On this eve of the 2012-year and the beginning of a new year in 2013, you may find yourself meditating on your history, thoughtfully reflecting upon your past as I am doing today.  My reflections began early this morning as the sun rose over the tips of pines and I contemplated how I would design this day for myself. This past year has been one of the more challenging in a string of challenging years and I am preparing myself for a glorious new beginning for 2013!

If you are anything like me, you too may be evaluating your past year and contemplating the coming one. In this philosophical frame of mind, you may be able to discern patterns and gain a greater understanding about your path to this point. We do the best we can at any given moment, so looking back doesn’t mean to invite blame and regret. If we find that such feelings come up, we can apply loving forgiveness to ourselves and to any who we feel have hurt us. They were doing the best they could with the information they had. We can look instead with gratitude at the way our lives have unfolded and learn how to make the journey more consciously from this point forward.

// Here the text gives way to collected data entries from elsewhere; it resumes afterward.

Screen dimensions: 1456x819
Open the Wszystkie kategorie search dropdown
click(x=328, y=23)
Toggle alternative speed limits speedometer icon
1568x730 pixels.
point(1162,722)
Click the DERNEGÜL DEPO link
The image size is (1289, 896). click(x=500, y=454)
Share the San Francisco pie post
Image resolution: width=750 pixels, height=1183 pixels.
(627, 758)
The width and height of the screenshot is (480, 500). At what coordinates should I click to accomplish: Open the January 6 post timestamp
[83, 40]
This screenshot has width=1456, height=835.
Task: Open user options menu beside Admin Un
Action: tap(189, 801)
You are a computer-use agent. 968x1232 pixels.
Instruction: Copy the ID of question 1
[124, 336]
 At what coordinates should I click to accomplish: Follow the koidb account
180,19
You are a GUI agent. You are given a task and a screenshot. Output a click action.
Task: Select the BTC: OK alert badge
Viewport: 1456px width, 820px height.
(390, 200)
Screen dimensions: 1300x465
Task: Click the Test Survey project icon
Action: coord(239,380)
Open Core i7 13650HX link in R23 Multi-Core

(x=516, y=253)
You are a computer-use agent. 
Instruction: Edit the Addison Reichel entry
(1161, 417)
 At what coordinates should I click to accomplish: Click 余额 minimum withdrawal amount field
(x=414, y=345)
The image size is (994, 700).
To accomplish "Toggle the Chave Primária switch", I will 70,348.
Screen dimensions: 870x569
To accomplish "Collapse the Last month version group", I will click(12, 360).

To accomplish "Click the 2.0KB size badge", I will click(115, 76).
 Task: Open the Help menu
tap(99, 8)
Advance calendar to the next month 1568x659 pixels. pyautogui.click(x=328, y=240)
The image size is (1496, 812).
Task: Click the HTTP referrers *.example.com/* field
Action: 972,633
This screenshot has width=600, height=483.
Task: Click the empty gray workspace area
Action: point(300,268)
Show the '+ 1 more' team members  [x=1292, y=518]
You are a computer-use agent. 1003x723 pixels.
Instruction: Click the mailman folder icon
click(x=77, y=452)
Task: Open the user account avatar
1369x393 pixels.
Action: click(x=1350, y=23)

By reflecting on your history today, you gain insight into the patterns of your life and in so doing, have the opportunity to shift and align yourself with the life you seek for the coming year and beyond. It may be useful throughout this process to continuously ask ourselves how we created each situation in our lives. On an energetic level, we are responsible for everything we bring into our experience. With this in mind, we may be able to change our concept of certain life-changing events from negative to positive. Perhaps something that seemed to randomly happen to us was a result of our longing for an opportunity for growth or a chance to prove our strength to ourselves. It may have been subconscious or from our higher spiritual level, but if we can take responsibility for these occurrences, we can release any negative hold they may have on us. Looking back today helps you create more consciously for your future. What do you think? What are your intensions for the coming new year?

Whatever they are, I hope you allow yourself to bask in the glorious new beginning of 2013 and perhaps most of all, remember to Dream BIG! 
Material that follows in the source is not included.